На ее слова отозвался барон Губерт.

— Если вы упрекаете себя, что не рассказали о встрече в лесу Верней, то делаете это совершенно напрасно.

— Обман всегда грех. Но мне передали еще и вот это, — произнесла Лоренца, вытащив из кармана клочок бумаги, который барон прочитал, нахмурив брови, а потом сунул его к себе в карман.

— Даже без этой записки следовало молчать. Своим признанием вы не помогли бы бедной женщине, зато навлекли бы подозрение на себя. Медичи была бы очень довольна, замазав вас этой грязью. Король мертв, и никто не должен знать...

— Знает господин де Сюлли! Я рассказала ему обо всем, и о ваших поисках тоже, отец!

— Де Сюлли — могила, да к тому же его, похоже, скоро лишат всех его обязанностей. Интересно, что же он вам сказал?

— Посоветовал, а вернее, даже приказал хранить молчание. Злое дело уже свершилось.

— Вот видите, Лори, вам не из-за чего мучиться. Должен сказать, что вы проявили большое присутствие духа. Вы по-прежнему хотите пойти помолиться?

— Да, меня гнетет еще одно несделанное дело. Когда речь зашла о брошенном ребенке, я увидела, как тяжко мучается из-за него бедная Жаклин. Я могла бы одним словом утешить ее горе и вернуть ей мужество... Нет, мне обязательно нужно помолиться!

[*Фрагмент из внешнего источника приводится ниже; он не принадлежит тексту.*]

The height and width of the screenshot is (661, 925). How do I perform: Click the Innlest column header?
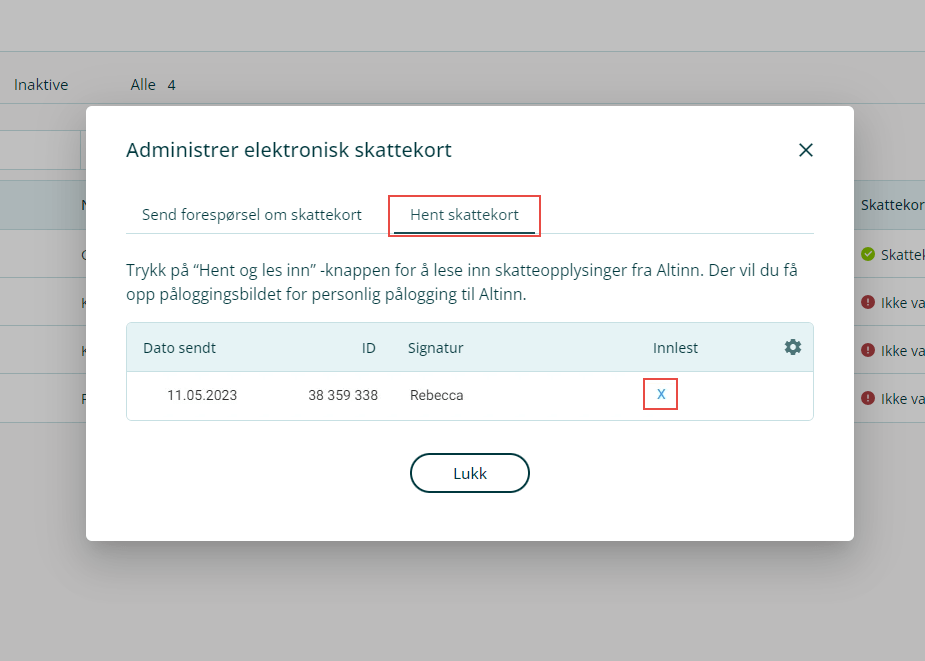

Может быть, Лоренца говорила слишком громко? Но неожиданно рядом с ней звучный, но приглушенный голос произнес:— Разрешите мне сопровождать вас? Мне кажется, я смогу быть вам полезным. Я епископ Люсонский.

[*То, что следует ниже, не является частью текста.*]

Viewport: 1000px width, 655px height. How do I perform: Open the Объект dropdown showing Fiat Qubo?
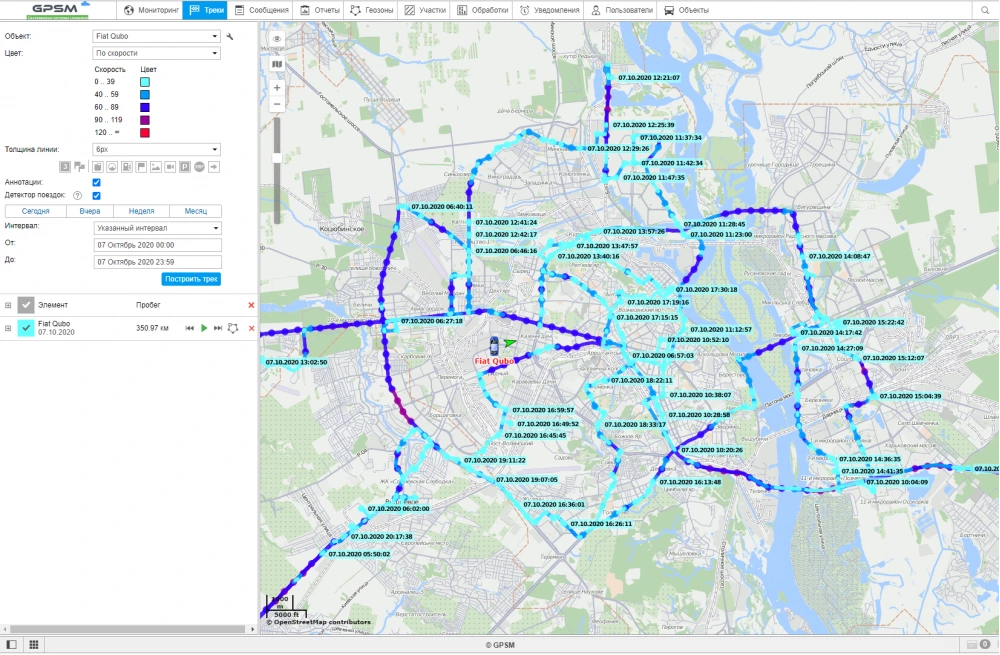click(156, 37)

Барон и две его дамы взглянули на говорившего с нескрываемым удивлением. Молодой человек, высокий, стройный, если не сказать худой, выглядел серьезно и значительно в своей фиолетовой сутане. Он был красив: тонкое лицо, удлиненное «королевской бородкой», прекрасные глаза, чарующая улыбка.

— Не окажете ли вы любезность назвать свое имя... монсеньор, — обратился к нему барон.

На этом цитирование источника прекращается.